A man with Rowley’s stature, even out of office, still commands respect across the region. He can rally crowds. He can expose deals. He can remind people what real sovereignty looks like. For someone intent on consolidating power in a vassal state, that kind of influence cannot be tolerated. It must be neutralised.Enter the parliamentary smear. Plant the “drug money” seed in Hansard. Let foreign agencies do the rest. Let the U.S. see an open invitation wrapped in official language. Let the Interpol flags fly and the rumours spread. And suddenly, the biggest thorn in your side is no longer a domestic opponent — he’s an international liability.

Is this speculation? Of course. But look at the pattern. The Hansard record exists. The detention happened. The vassal-state accusations have been made by Rowley himself. The whispers of wider indictments followed. And at the centre of it all sits Kamla Persad-Bissessar — smiling in Parliament, denying involvement, while the pieces fall exactly where they need to.

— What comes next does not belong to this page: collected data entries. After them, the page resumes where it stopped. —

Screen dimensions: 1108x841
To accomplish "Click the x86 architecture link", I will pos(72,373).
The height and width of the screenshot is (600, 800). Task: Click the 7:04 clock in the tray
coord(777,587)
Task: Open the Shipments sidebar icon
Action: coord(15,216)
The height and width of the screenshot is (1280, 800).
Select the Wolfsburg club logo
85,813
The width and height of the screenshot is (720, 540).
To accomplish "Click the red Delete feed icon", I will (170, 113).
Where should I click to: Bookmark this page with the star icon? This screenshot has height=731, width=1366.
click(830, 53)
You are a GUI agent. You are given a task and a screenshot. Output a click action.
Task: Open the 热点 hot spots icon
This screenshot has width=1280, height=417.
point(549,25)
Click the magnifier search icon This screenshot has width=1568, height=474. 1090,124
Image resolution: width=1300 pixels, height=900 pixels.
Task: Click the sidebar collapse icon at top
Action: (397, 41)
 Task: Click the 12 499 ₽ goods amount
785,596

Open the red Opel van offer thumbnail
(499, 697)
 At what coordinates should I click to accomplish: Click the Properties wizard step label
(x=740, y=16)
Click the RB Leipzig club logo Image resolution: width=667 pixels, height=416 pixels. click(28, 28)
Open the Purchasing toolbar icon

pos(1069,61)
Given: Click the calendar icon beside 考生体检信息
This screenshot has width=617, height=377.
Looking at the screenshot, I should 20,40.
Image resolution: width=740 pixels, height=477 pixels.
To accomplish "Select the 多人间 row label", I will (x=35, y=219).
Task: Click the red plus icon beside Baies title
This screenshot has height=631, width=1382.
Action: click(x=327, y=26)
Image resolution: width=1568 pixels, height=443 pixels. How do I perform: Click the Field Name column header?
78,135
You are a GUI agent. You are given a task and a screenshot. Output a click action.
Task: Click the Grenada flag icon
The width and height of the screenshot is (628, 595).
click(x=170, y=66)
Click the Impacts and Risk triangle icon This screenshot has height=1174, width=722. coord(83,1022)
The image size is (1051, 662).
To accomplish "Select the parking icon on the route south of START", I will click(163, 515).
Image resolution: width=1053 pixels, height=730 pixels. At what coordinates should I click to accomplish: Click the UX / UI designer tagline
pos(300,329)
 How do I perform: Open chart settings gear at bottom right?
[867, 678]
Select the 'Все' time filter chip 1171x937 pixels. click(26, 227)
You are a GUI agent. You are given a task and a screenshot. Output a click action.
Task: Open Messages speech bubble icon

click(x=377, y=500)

Some will call this conspiracy thinking. Others, watching the slow-motion takedown of a political giant, will see something far darker: a calculated, cold-blooded strategy to eliminate a rival whose power and influence simply cannot be allowed to linger.

Kamla Persad-Bissessar has always played the long game. But if this theory holds even a grain of truth, she may have just crossed into territory that makes her not merely a political operator — but something far more ruthless.

She is that evil.

The question isn’t whether Keith Rowley deserves scrutiny. The question is whether the Prime Minister of Trinidad and Tobago is using the machinery of the state — and the ears of foreign powers — to manufacture his downfall. The Hansard doesn’t lie. The rumours won’t die. And the vassal state is watching.